Be an owner of the project.

Installation

  1. In Cloud Shell, find the zone of your Firestore database.
gcloud firestore databases list
  1. Activate the plugin "Stream Firestore to BigQuery" in your project

    1. This will enable the APIs
      1. BigQuery API
      2. Cloud Tasks API
      3. Eventarc API
    2. In the Configuration step, configure the extension as follow
      1. Cloud functions location : Same as your firestore location (or closest if not available)
      2. BigQuery dataset location : Same as your firestore location (or closest if not available). Remember this as your $ANALYTICS_GCP_ZONE
      3. Collection path : feedback
      4. Dataset ID : firestore_export
      5. Table ID : feedback
      6. Import existing Firestore documents into BigQuery ? : Yes (If you forgot to check it use this)
      7. Existing documents collection : feedback
      8. Leave other parameters as default, do not check Enable events
  2. In Circle CI, go to the /Organization settings/Context page of your project and add the environment variable $ANALYTICS_GCP_ZONE .

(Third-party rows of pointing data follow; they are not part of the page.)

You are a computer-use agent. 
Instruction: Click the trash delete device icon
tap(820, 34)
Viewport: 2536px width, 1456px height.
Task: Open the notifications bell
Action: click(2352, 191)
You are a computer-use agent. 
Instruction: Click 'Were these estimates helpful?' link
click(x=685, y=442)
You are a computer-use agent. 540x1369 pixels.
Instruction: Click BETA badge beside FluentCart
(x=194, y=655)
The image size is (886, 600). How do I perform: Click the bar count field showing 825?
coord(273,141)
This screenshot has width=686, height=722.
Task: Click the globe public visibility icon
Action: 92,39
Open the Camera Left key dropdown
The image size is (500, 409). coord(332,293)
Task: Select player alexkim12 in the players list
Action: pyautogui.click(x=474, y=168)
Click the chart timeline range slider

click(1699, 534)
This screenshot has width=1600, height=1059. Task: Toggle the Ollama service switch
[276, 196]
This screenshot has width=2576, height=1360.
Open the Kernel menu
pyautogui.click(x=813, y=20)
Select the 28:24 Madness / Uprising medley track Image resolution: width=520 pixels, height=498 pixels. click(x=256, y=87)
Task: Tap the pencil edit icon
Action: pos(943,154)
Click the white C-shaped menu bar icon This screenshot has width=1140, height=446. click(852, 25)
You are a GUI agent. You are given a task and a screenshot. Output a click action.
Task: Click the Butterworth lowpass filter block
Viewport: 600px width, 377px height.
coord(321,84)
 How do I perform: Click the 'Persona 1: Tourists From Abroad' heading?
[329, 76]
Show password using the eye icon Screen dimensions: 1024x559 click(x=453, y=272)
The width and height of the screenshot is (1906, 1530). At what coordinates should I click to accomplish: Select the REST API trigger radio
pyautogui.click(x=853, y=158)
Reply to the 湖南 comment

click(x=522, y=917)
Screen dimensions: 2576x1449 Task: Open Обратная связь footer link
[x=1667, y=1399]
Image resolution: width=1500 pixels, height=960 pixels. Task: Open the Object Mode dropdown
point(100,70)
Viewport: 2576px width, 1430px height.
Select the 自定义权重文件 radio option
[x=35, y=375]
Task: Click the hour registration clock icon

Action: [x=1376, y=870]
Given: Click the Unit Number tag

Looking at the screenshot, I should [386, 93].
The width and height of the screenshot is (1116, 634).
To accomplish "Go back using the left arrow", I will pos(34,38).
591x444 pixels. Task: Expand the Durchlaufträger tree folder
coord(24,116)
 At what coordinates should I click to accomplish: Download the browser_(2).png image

  3. In Cloud Shell, tell the shell where is your analytics zone

# The zone of the existing firestore db. Due to a misconfiguration it is in Montreal for the dev environment.
export ANALYTICS_GCP_ZONE="<zone found in previous step>"
  1. In Cloud Shell, Allow CircleCI to deploy Cloud functions. Every change in the function will be deployed the same way as the rest of the codebase.
gcloud projects add-iam-policy-binding ${GOOGLE_CLOUD_PROJECT} --member="serviceAccount:circleci@${GOOGLE_CLOUD_PROJECT}.iam.gserviceaccount.com" --role="roles/cloudfunctions.developer"
gcloud projects add-iam-policy-binding ${GOOGLE_CLOUD_PROJECT} \
--member="serviceAccount:circleci@${GOOGLE_CLOUD_PROJECT}.iam.gserviceaccount.com" \
--role="roles/iam.serviceAccountUser"
  1. Wait for the firestore_export dataset to be created by the extension
  2. In Cloud Shell, create the service accounts and the bigquery dataset
# Create feedzback_usage that will only store non-personal data
bq --location=$ANALYTICS_GCP_ZONE mk --dataset ${GOOGLE_CLOUD_PROJECT}:feedzback_usage


gcloud iam service-accounts create analytics-editor --display-name="Service account to read or write analytics based on the firestore export"
gcloud iam service-accounts create analytics-viewer --display-name="Service account dedicated to looker studio to allow it to read only feedzback_usage"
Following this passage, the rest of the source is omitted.